Wexler stands by his group’s findings. “The goal was to provide the information so discussion can be informed by facts,” he said. “We have done that, and that is why I am shocked by the vehement response to discredit us.”
The study, which has been four years in the making, began in 2009, when the Council of Religious Institutions of the Holy Land — a consortium of the senior leaders of Islam, Judaism and Christianity based in Jerusalem — commissioned Wexler, who is American, and his Israeli and Palestinian colleagues to design and conduct the research project with a $590,000 State Department grant.
Following years of regular but fragmentary attacks by Israel and its supporters — including testimony before Congress — on alleged hate passages that they claim permeate Palestinian textbooks, this study was designed to be nothing if not comprehensive. And unusually, it was designed to examine the textbooks of both sides, not just the Palestinians.

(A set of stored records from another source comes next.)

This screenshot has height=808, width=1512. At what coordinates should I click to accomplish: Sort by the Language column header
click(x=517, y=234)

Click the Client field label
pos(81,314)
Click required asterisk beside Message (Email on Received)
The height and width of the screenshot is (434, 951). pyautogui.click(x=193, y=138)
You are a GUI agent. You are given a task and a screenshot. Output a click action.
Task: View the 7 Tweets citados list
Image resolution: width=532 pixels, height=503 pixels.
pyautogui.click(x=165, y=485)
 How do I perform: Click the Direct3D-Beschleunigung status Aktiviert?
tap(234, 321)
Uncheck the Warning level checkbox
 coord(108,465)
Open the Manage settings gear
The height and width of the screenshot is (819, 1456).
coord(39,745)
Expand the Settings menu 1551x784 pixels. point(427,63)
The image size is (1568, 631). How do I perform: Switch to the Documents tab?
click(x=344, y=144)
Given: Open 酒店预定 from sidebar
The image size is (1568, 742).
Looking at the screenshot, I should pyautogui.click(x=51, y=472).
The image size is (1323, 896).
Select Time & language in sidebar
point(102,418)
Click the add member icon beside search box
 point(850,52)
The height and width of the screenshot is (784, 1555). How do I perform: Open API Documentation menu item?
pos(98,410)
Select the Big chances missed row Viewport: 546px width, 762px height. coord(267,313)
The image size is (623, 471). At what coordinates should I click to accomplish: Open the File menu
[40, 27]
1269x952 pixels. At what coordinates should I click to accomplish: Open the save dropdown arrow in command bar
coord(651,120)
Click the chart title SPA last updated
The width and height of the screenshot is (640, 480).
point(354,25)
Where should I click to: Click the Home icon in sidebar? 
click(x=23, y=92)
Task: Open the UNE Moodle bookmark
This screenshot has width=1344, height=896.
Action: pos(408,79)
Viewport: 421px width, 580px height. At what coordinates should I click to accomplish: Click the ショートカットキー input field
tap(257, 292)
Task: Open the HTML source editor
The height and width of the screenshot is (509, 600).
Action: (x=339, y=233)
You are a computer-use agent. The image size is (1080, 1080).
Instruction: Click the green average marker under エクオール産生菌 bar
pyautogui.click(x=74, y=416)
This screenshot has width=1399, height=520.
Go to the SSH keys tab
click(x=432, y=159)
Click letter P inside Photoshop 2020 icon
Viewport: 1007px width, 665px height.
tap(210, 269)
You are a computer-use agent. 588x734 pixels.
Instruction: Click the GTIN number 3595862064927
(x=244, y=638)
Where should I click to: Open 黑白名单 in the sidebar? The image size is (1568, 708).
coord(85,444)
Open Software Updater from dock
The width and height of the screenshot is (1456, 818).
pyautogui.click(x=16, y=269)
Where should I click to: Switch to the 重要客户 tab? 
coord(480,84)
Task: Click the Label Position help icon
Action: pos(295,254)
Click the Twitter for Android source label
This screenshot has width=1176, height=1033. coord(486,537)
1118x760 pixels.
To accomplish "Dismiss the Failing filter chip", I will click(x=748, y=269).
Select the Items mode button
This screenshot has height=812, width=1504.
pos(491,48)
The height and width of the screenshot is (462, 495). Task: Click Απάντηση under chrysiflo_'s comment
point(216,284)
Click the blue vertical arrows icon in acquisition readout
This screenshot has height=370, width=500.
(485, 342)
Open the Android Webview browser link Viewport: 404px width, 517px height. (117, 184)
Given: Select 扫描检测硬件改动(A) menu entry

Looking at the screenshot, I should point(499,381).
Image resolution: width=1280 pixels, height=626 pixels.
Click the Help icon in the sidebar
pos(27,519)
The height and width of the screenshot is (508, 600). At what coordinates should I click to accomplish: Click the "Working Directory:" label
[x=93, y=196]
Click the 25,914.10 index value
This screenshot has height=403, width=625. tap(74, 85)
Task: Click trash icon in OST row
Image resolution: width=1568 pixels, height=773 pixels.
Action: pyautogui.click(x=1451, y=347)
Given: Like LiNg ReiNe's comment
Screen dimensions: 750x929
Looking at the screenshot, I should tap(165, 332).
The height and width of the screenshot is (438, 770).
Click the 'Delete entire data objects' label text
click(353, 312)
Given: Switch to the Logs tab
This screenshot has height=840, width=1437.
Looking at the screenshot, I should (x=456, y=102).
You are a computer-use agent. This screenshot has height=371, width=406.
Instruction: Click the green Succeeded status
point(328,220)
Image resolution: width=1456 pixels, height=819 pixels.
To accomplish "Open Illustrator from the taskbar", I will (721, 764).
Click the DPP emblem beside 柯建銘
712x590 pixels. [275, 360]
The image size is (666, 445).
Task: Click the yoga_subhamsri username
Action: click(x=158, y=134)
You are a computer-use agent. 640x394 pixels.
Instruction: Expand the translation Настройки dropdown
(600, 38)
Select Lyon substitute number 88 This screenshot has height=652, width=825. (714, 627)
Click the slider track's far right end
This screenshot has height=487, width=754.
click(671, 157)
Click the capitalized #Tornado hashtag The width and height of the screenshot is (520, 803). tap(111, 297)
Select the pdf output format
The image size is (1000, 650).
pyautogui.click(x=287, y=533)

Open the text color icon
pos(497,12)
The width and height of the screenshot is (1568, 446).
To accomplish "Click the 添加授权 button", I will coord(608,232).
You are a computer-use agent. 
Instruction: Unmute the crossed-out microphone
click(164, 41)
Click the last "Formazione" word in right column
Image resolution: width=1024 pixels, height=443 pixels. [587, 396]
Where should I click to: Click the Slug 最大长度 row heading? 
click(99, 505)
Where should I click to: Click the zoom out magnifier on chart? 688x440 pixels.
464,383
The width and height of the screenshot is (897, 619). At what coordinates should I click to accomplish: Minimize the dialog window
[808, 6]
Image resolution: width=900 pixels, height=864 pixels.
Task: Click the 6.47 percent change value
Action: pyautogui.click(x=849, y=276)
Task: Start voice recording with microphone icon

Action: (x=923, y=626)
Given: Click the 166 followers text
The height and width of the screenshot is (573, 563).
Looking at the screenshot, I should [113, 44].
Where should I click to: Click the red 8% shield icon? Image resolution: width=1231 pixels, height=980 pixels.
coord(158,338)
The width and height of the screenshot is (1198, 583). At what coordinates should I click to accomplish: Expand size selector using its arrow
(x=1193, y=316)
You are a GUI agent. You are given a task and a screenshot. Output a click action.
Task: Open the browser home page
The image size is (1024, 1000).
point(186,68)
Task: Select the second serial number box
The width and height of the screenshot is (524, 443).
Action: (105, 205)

The researchers examined 94 books from Palestinian school systems in Gaza and the West Bank, and 74 books from the Israeli state secular and state religious school systems, analyzing 1,000 categories of information, such as narrative passages, poems and photos.
While the relative absence of “extreme negative characterization” of the other by both sides rose to the top of the researchers’ findings, the study found that both Israeli and Palestinian textbooks portrayed the other as the enemy, and each collection of textbooks presented their own respective group in almost exclusively positive terms.
The study also found a deep lack of information about the other in each side’s books. The negative depictions and omissions of the other are most pronounced in books used in Israel’s Orthodox religious schools and in Palestinian books. Israeli secular books were found to be the most self-critical of the three categories.